Common Vulnerable Patterns

Using strlen() on UTF-8 strings in PHP

<?php
// User input: "Hello世界" (11 bytes, 7 characters)
$user_input = $_GET['text'];  // UTF-8 encoded

// Dangerous: strlen counts bytes, not characters
$length = strlen($user_input);  // Returns 11, not 7

// Buffer overflow risk if expecting character count
if ($length <= 10) {
    // Incorrectly allows 11-byte string thinking it's 10 chars
    save_to_database($user_input);
}

// Dangerous: substr cuts at byte position, may split character
$truncated = substr($user_input, 0, 8);  // May cut mid-character

Using strlen() on UTF-8 strings in C

#include <string.h>

void process_utf8(const char *utf8_input) {
    // Dangerous: strlen counts bytes, not characters
    int len = strlen(utf8_input);

    // Allocate buffer assuming 1 byte = 1 char
    char buffer[len + 1];
    strcpy(buffer, utf8_input);

    // Dangerous: truncates at byte position
    buffer[10] = '\0';  // May split UTF-8 character
}
  • Truncating at byte boundary, not character boundary
  • Assuming 1 character = 1 byte
  • Using [ ] indexing on multi-byte strings
  • Incorrect buffer allocation for multi-byte strings

Secure Patterns

Use multi-byte aware functions in PHP

<?php
$user_input = $_GET['text'];

// Correct: mb_strlen counts characters in UTF-8
$char_count = mb_strlen($user_input, 'UTF-8');
$byte_count = strlen($user_input);

// Validate both character and byte limits
if ($char_count > 100) {
    die('Input exceeds 100 characters');
}

if ($byte_count > 1000) {
    die('Input exceeds byte limit');
}

// Correct: mb_substr respects character boundaries
$truncated = mb_substr($user_input, 0, 10, 'UTF-8');

Why this works: mb_strlen() counts characters (code points) rather than bytes, correctly handling multi-byte UTF-8 sequences. mb_substr() cuts at character boundaries, never splitting a multi-byte character mid-sequence. Validating both character count and byte length prevents truncation and buffer issues.

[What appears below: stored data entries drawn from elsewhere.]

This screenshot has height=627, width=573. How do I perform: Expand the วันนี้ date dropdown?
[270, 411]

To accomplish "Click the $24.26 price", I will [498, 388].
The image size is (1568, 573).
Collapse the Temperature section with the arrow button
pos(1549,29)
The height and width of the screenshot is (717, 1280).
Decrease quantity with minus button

Use ICU library for safe UTF-8 handling in C

#include <unicode/ustring.h>
#include <unicode/ucnv.h>

void process_utf8_safe(const char *utf8_input) {
    UErrorCode status = U_ZERO_ERROR;

    // Convert to UTF-16 for processing
    int32_t utf16_len;
    u_strFromUTF8(NULL, 0, &utf16_len, utf8_input, -1, &status);

    if (U_FAILURE(status) && status != U_BUFFER_OVERFLOW_ERROR) {
        // Invalid UTF-8 sequence
        return;
    }

    UChar *utf16_buffer = (UChar*)malloc((utf16_len + 1) * sizeof(UChar));
    status = U_ZERO_ERROR;
    u_strFromUTF8(utf16_buffer, utf16_len + 1, NULL, 
                  utf8_input, -1, &status);

    if (U_SUCCESS(status)) {
        // Now can safely work with character count
        int32_t char_count = u_strlen(utf16_buffer);

        // Truncate at character boundary
        if (char_count > 10) {
            utf16_buffer[10] = 0;
        }
    }

    free(utf16_buffer);
}

Why this works: ICU library validates UTF-8 sequences and safely converts to UTF-16 for character-based operations. u_strFromUTF8() rejects invalid UTF-8, preventing malformed sequences. Working with UTF-16 allows correct character counting and boundary-safe truncation. The conversion preserves all Unicode data without corruption.

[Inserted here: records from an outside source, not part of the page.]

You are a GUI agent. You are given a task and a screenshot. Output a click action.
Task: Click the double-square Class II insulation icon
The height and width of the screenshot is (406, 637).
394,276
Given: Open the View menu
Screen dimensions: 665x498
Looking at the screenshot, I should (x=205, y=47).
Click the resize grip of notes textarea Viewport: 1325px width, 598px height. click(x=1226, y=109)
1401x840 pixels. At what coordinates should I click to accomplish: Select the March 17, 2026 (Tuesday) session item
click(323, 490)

Use native Unicode support in Python 3

# Python 3 strings are Unicode by default
user_input = request.args.get('text', '')

# Correct: len() returns character count
char_count = len(user_input)  # Counts characters
byte_count = len(user_input.encode('utf-8'))  # Counts bytes

if char_count > 100:
    raise ValueError('Input too long')

# Correct: slicing respects character boundaries
truncated = user_input[:10]  # First 10 characters

Why this works: Python 3 strings are Unicode by default, automatically handling multi-byte characters correctly. len() returns character count (code points), not bytes. String slicing operates on characters, never splitting multi-byte sequences. Explicit encoding to bytes separates character operations from byte operations.